◆ Collected data:
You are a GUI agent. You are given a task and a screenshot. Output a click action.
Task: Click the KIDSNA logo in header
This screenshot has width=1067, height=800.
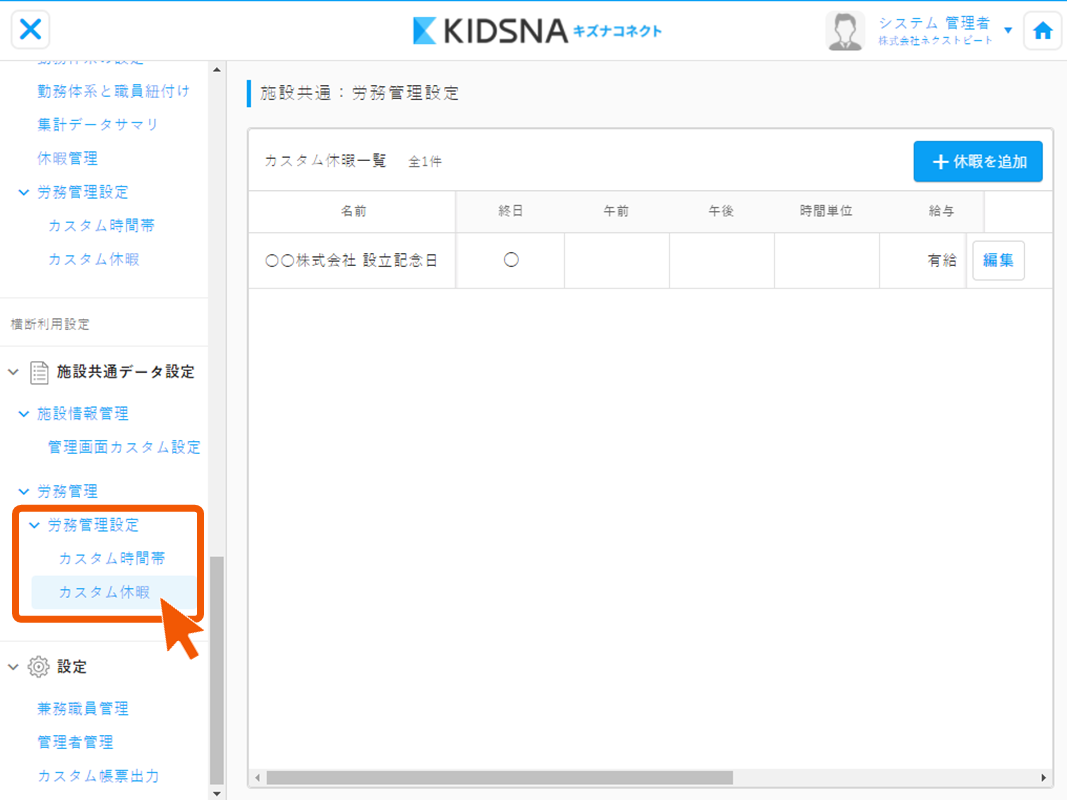[x=537, y=31]
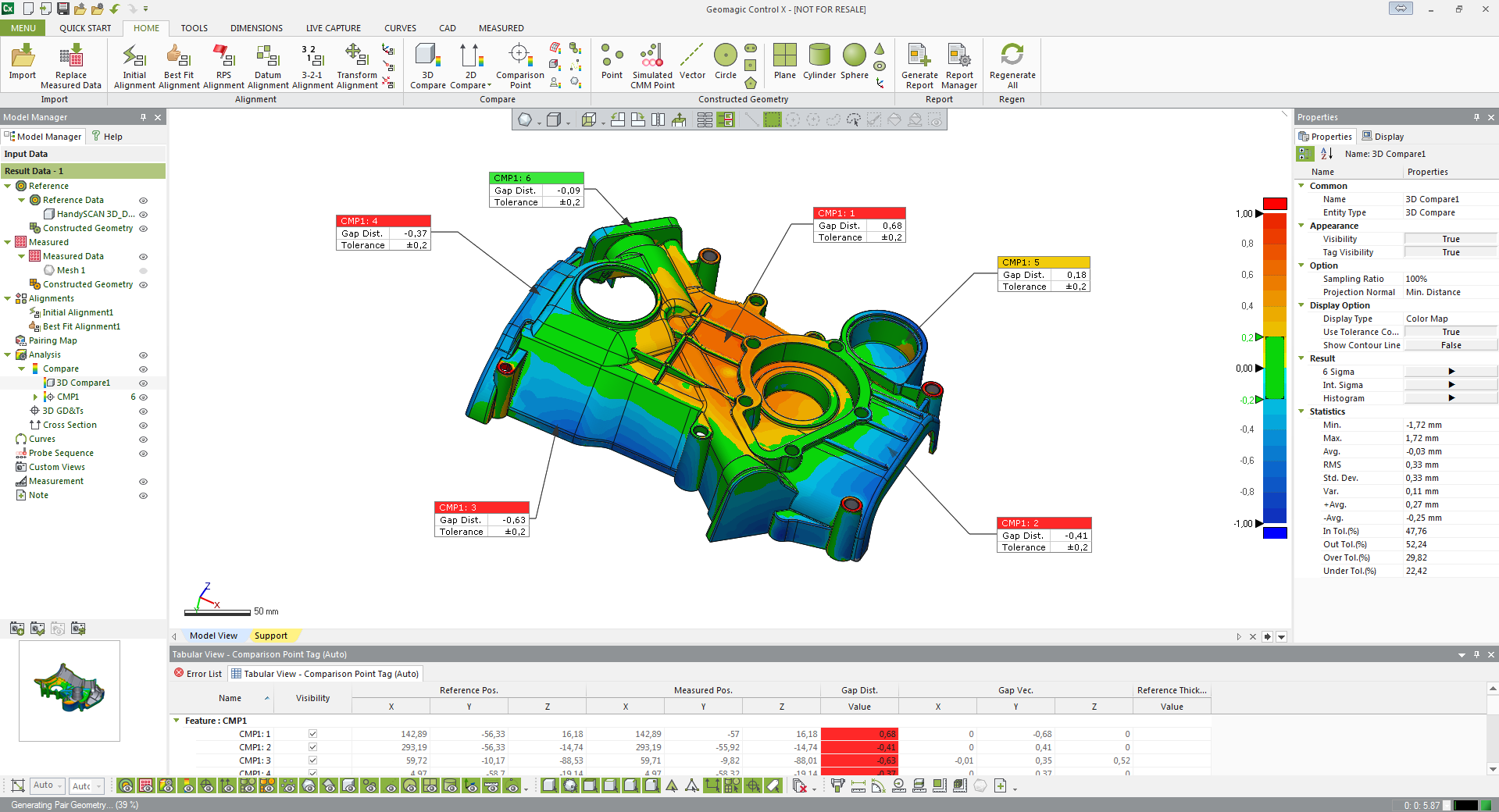
Task: Choose the Simulated CMM Point tool
Action: point(651,56)
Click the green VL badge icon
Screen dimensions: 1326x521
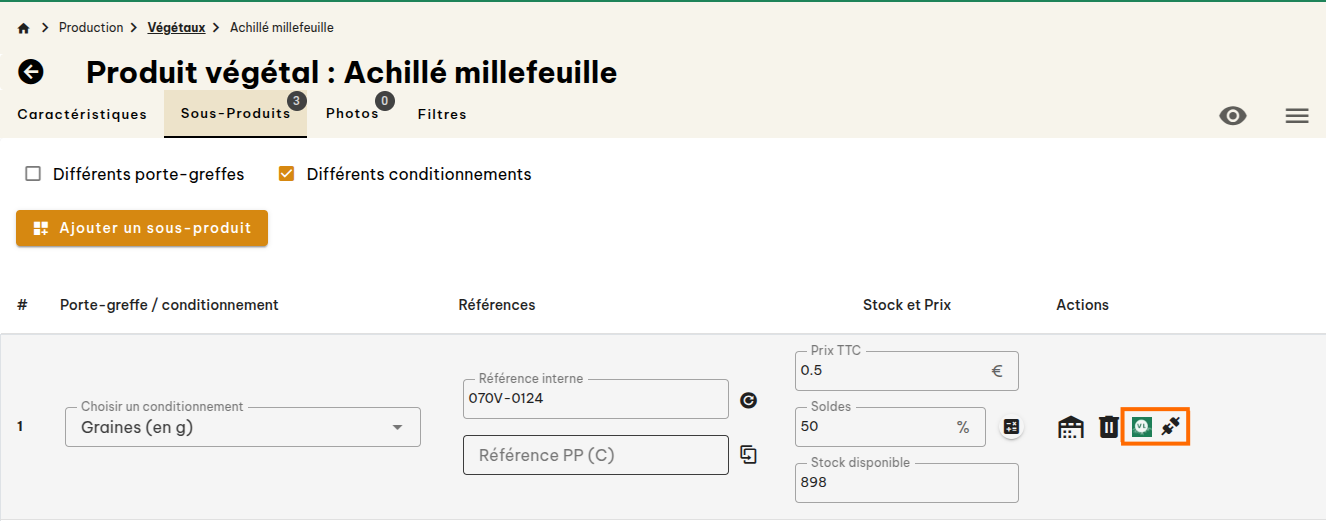pos(1141,427)
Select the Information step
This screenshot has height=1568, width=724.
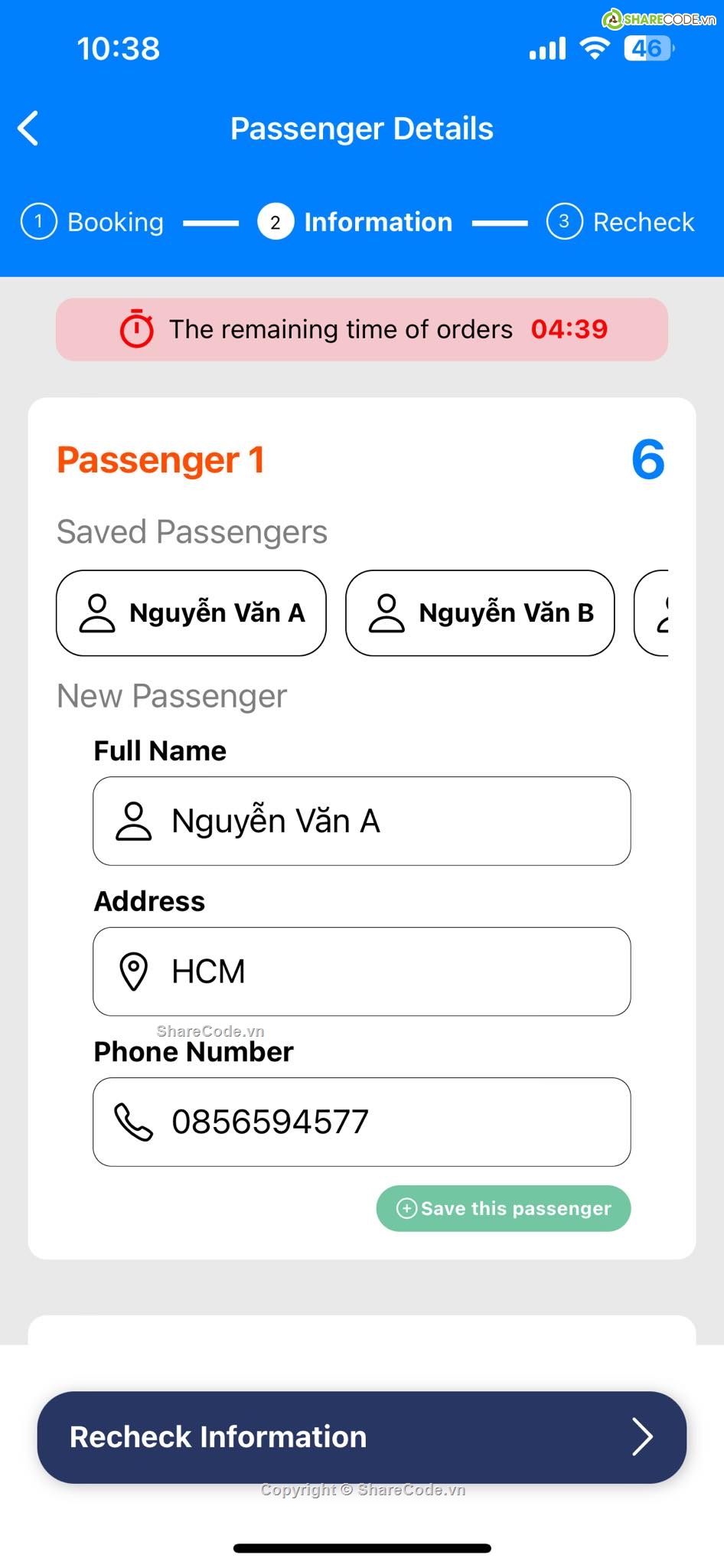(x=356, y=222)
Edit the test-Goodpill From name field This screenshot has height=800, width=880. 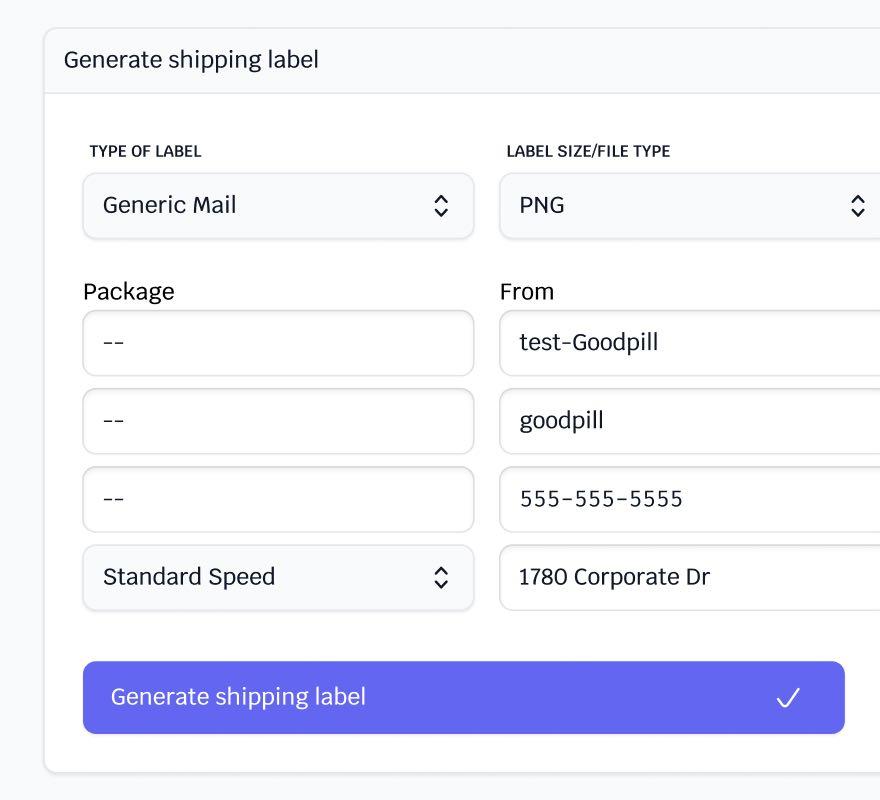click(x=690, y=343)
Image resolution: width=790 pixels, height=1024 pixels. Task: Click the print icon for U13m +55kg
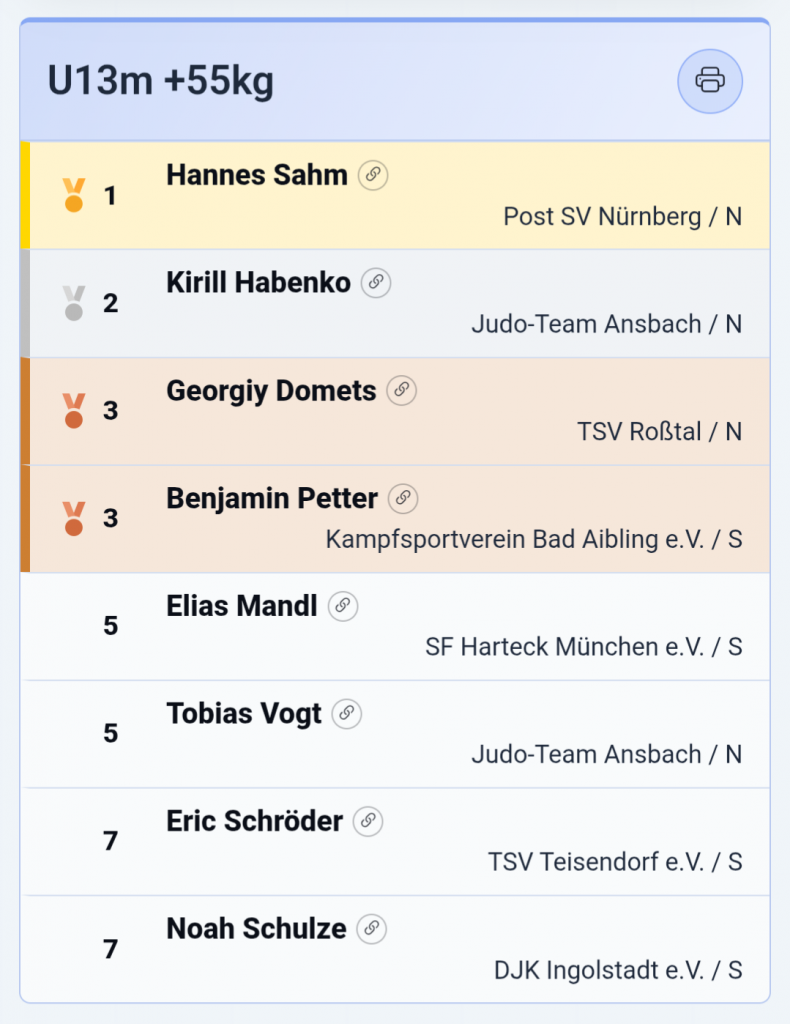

◆ REQUIREMENT: Write down only how many lines of the entries above include the word "icon".

◆ EXERCISE SOLUTION: 2